Making stretched plants shorter? Okay


----------



## hotrodharley (Mar 11, 2021)

Use a T5. Keep it right on top of your young plants. No more than 2” above them. Leave them under the T5 adjusting slightly as they grow.


----------



## Apostatize (Mar 11, 2021)

hotrodharley said:


> Making stretched plants shorter? Okay


Avoidance is best, gotta get better. Although I try to keep plants roughly the same height, I've actually built one tent around the possibility of accommodating plants of different heights (the other's strictly plants very close in height): 3 shelves (sides, center) and, on the floor level in the space between the shelves, a couple pallets stacked on the floor and foldable metal dish rack stands for Grodan blocks and taller plants that otherwise look really healthy. Why let any light hit the floor? Options and audibles.... Brings the canopy closer together in height and plants are a little more neighborly about light usage.


----------



## hotrodharley (Mar 11, 2021)

I make them shorter. It’s called supercrop and I snap them frequently.


----------



## Apostatize (Mar 11, 2021)

hotrodharley said:


> I make them shorter. It’s called supercrop and I snap them frequently.


Oh, for sure -- you should see the amount of cork-hooks I use on each plant.  Looks a little nuts I guess, I think it's incredible. 

What I'm talking about is missing by 4 to 6", not feet; and having a plan to deal with (1) a priority group you did great on with their even height and (2) those you missed on but it's still close enough where an adjustment virtually eliminates the height difference that got away from you -- preferably, an option you wouldn't have to reset every harvest.

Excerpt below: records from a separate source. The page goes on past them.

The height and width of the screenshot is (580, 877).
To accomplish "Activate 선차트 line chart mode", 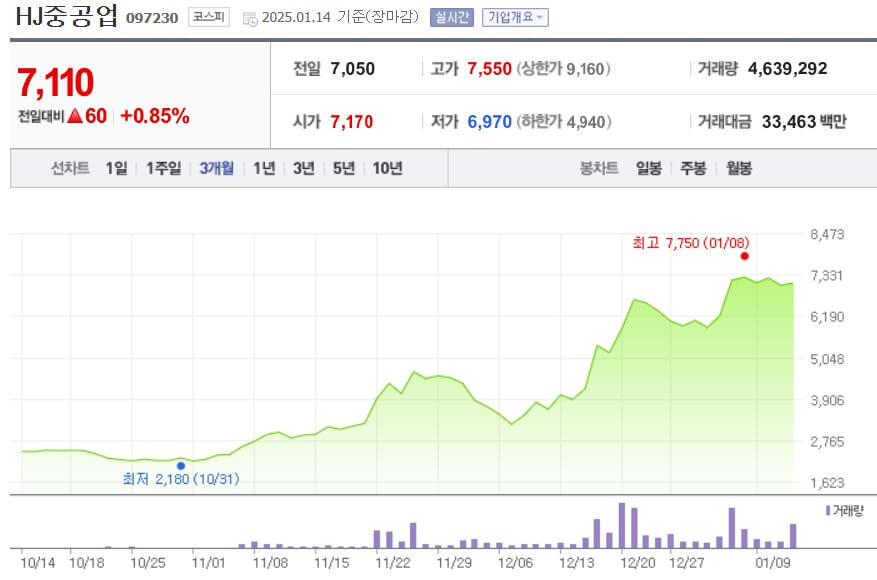I will click(69, 169).
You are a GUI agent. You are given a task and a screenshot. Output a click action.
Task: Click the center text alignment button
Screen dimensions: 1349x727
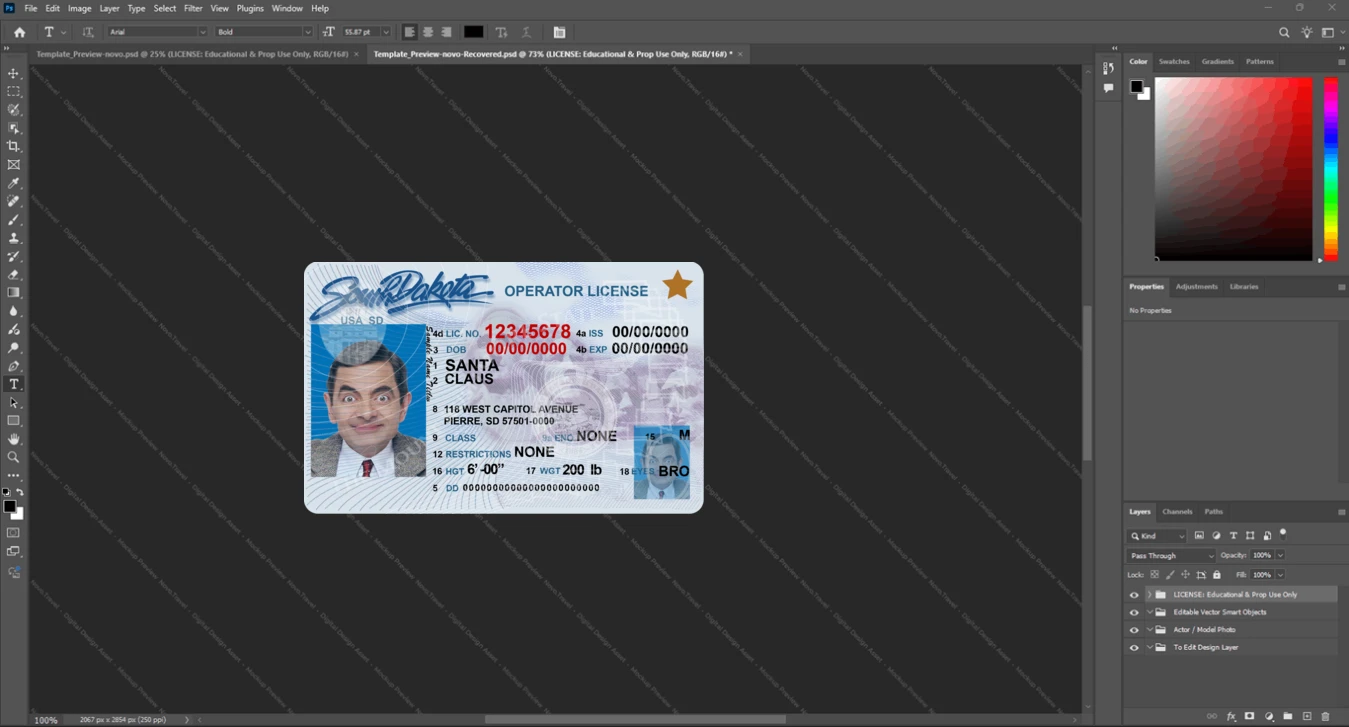click(428, 32)
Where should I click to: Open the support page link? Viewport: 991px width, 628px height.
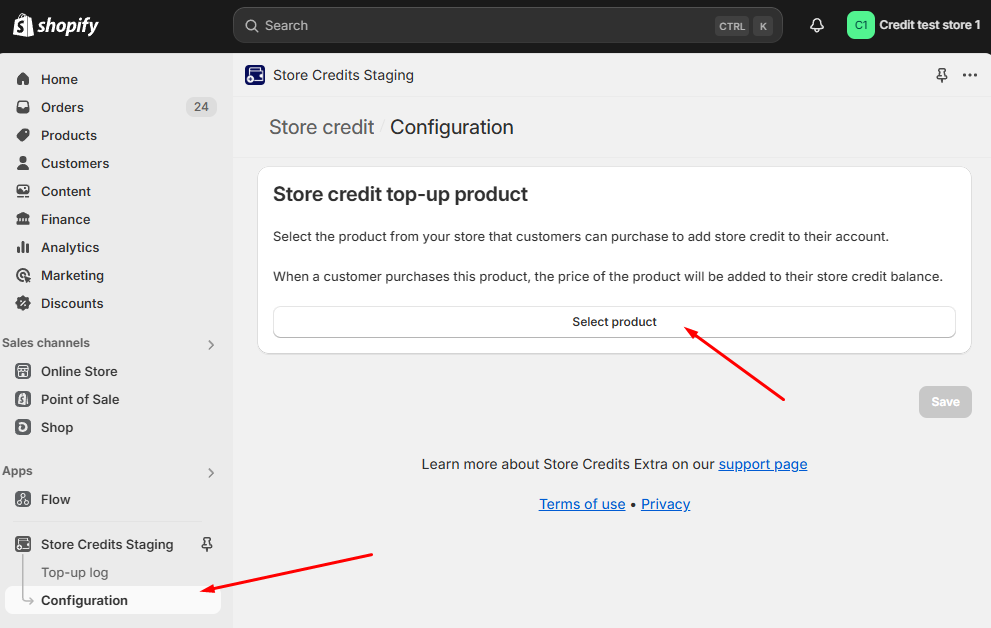[x=763, y=464]

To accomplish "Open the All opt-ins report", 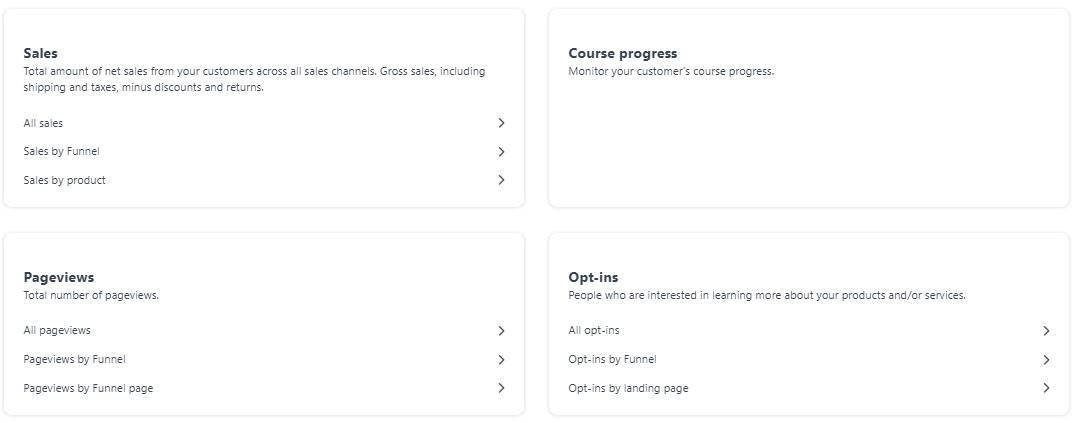I will (x=594, y=330).
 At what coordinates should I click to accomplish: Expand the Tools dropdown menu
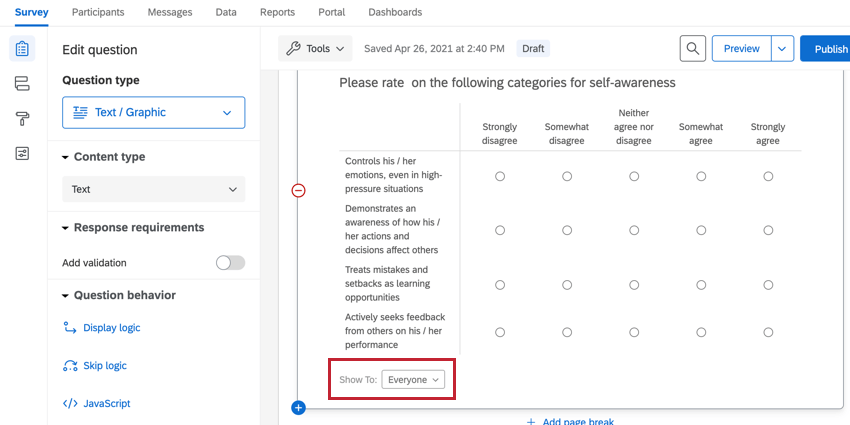315,48
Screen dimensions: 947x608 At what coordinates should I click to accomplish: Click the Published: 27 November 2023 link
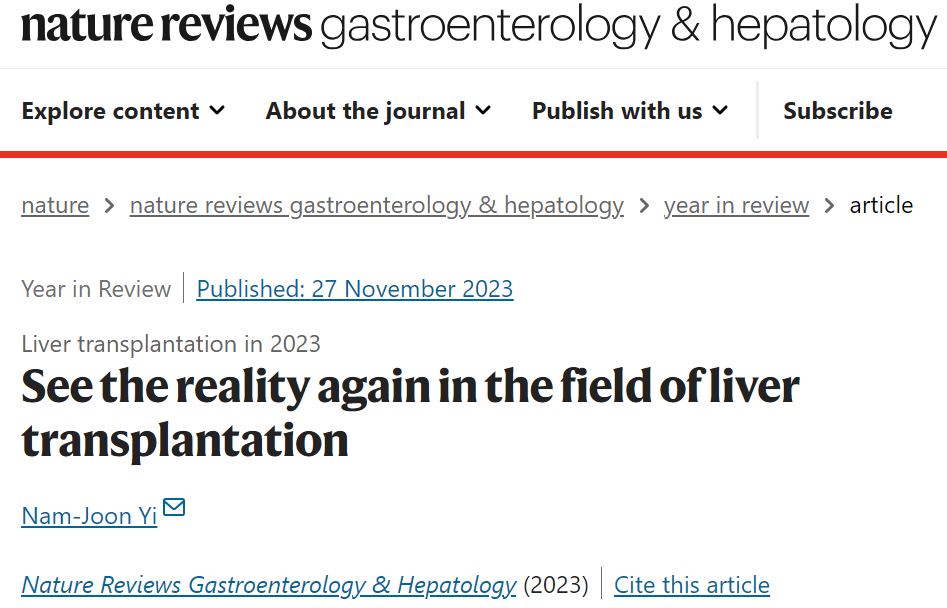[355, 289]
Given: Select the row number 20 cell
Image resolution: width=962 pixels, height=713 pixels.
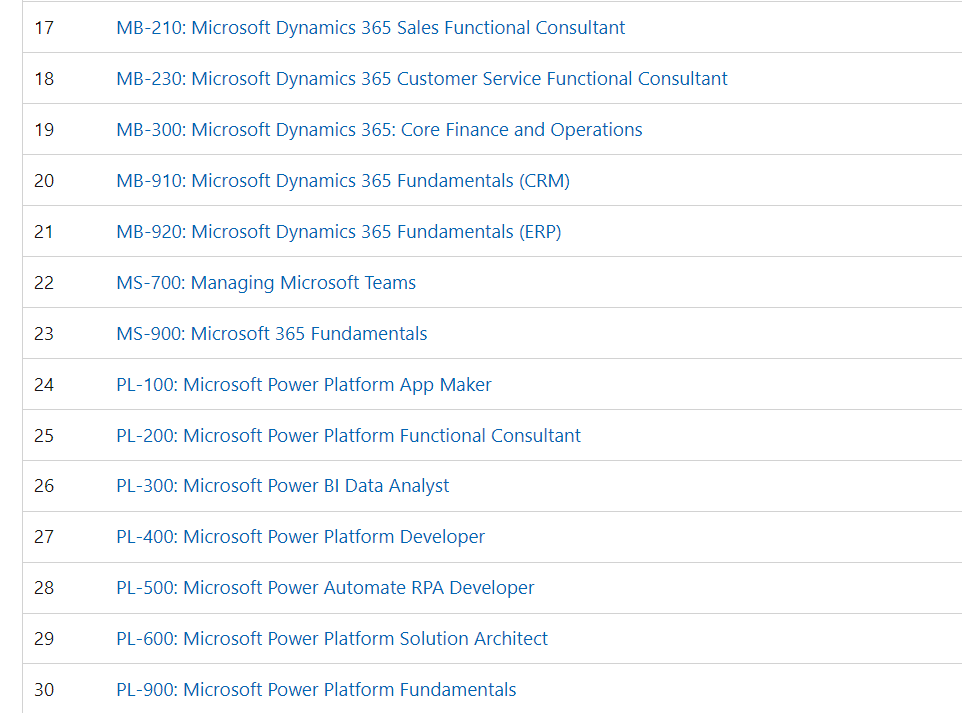Looking at the screenshot, I should coord(44,181).
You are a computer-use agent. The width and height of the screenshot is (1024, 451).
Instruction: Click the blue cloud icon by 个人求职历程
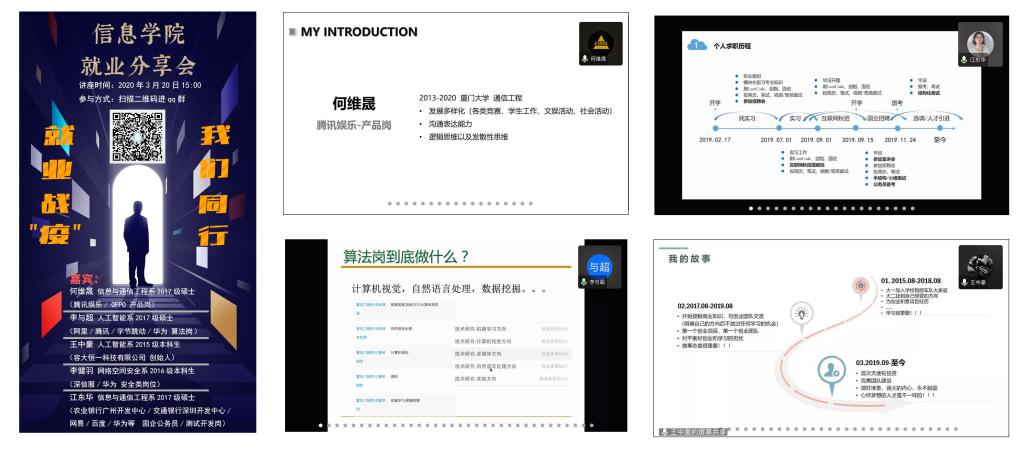coord(695,44)
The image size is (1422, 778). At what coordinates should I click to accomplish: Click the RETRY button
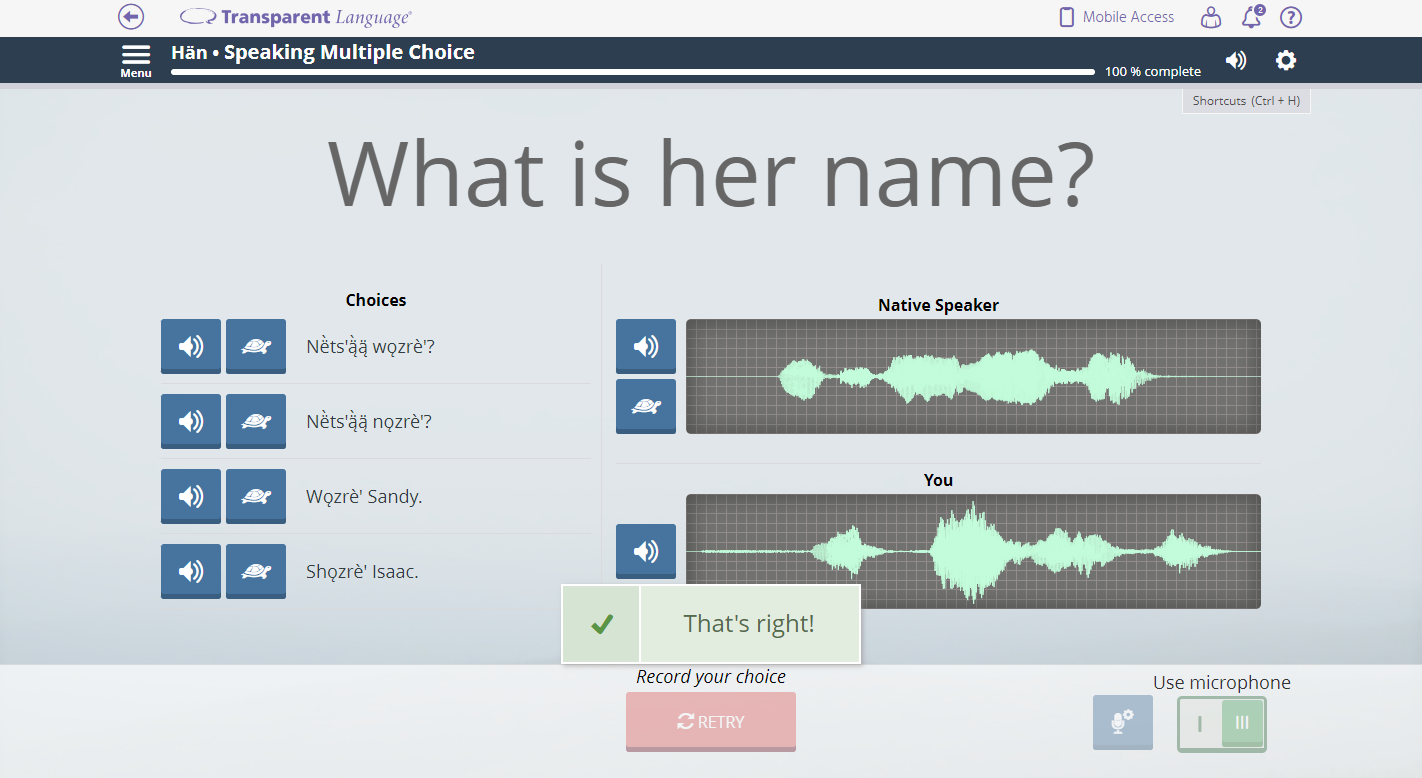click(x=711, y=721)
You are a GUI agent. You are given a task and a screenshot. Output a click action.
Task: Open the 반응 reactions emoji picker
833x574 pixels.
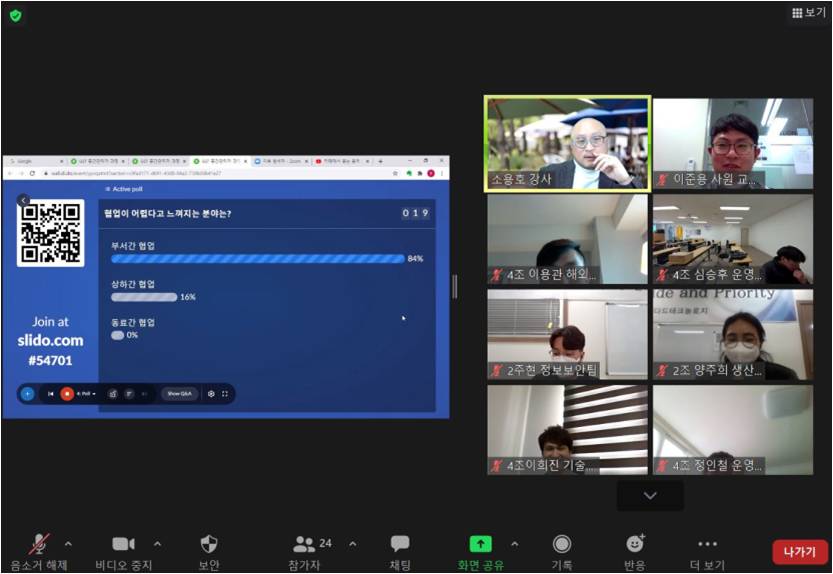(635, 545)
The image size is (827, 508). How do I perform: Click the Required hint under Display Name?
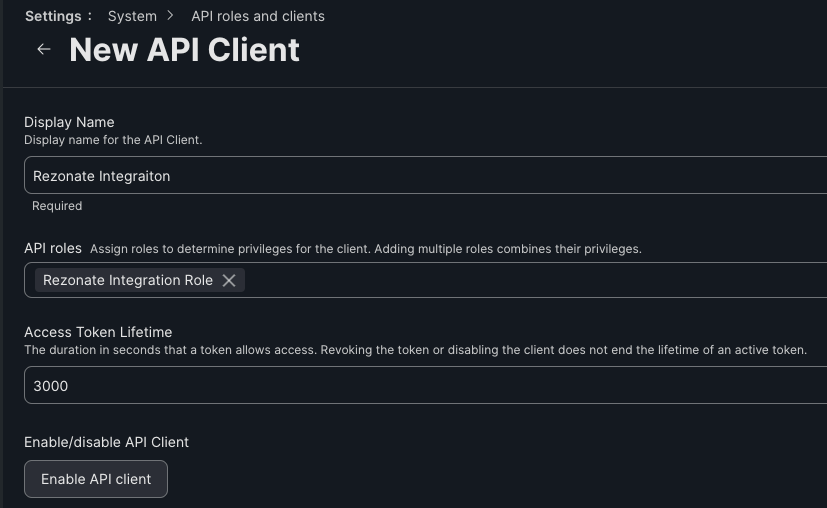(x=57, y=206)
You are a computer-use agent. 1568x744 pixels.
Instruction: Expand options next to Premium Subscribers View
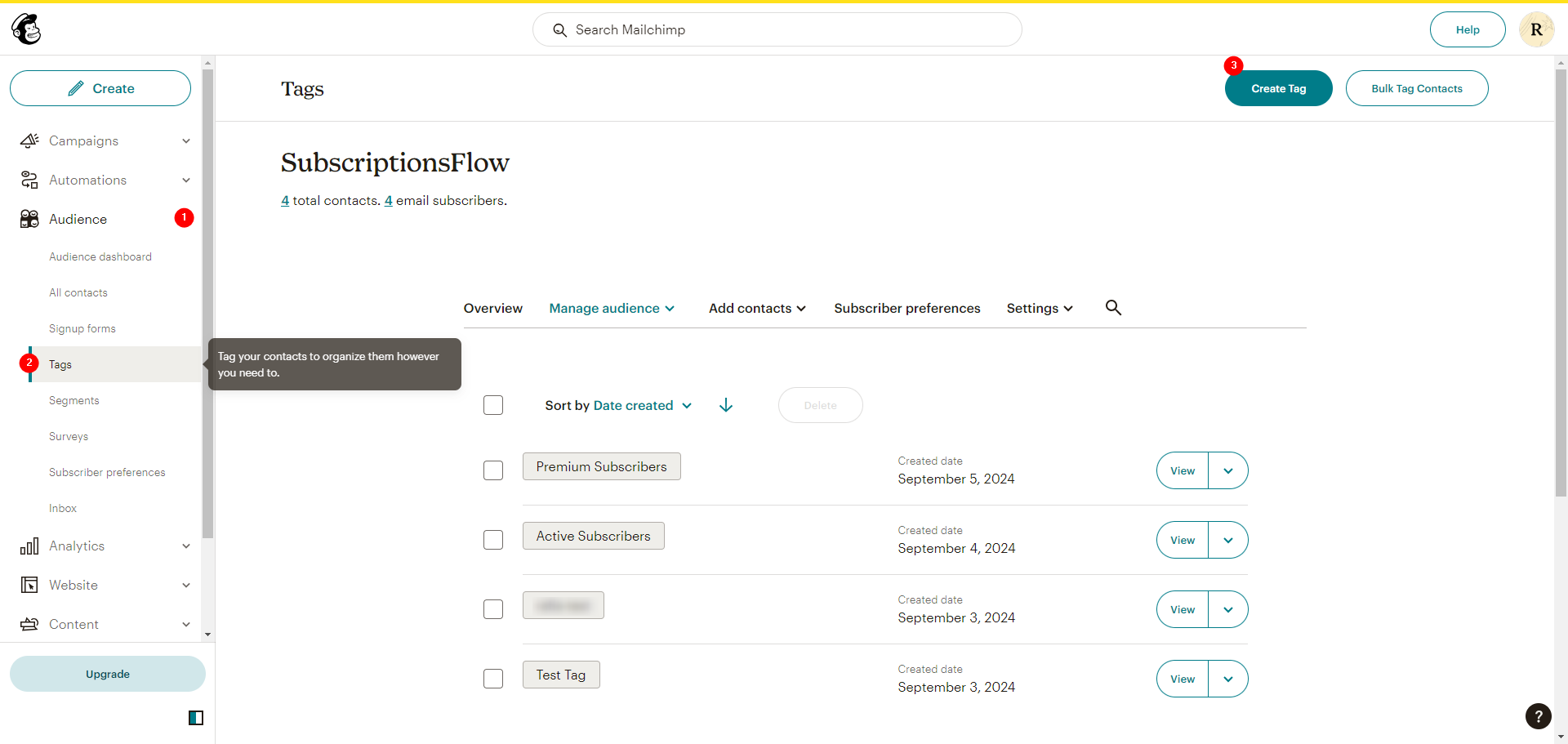pos(1228,470)
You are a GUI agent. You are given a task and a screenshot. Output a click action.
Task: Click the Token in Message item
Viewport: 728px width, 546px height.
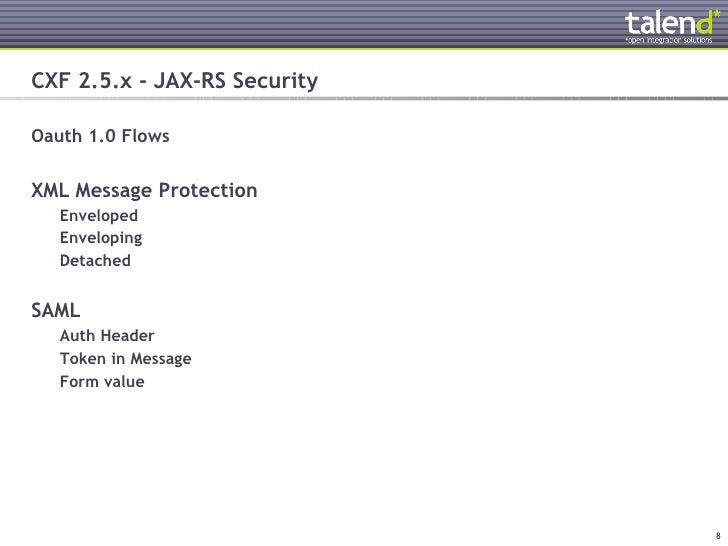pos(125,358)
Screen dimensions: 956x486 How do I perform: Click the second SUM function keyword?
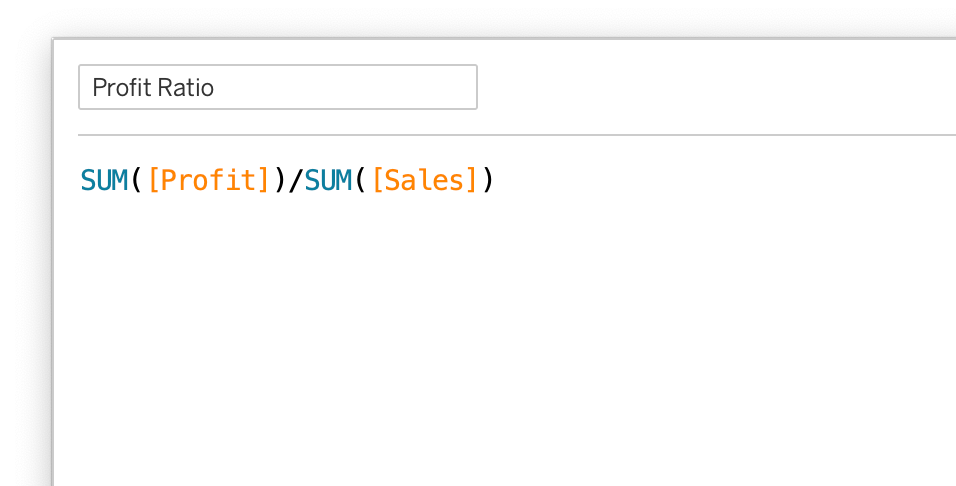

Or just get better..... Started most recent bloom with lights ~6-10" from the top of the super-cropped canopy.


----------



## hotrodharley (Mar 11, 2021)

Apostatize said:


> Oh, for sure -- you should see the amount of cork-hooks I use on each plant. Looks a little nuts I guess, I think it's incredible.
> 
> What I'm talking about is missing by 4 to 6", not feet; and having a plan to deal with (1) a priority group you did great on with their even height and (2) those you missed on but it's still close enough where an adjustment virtually eliminates the height difference that got away from you -- preferably, an option you wouldn't have to reset every harvest. Or just get better..... Started most recent bloom with lights ~6-10" from the top of the super-cropped canopy.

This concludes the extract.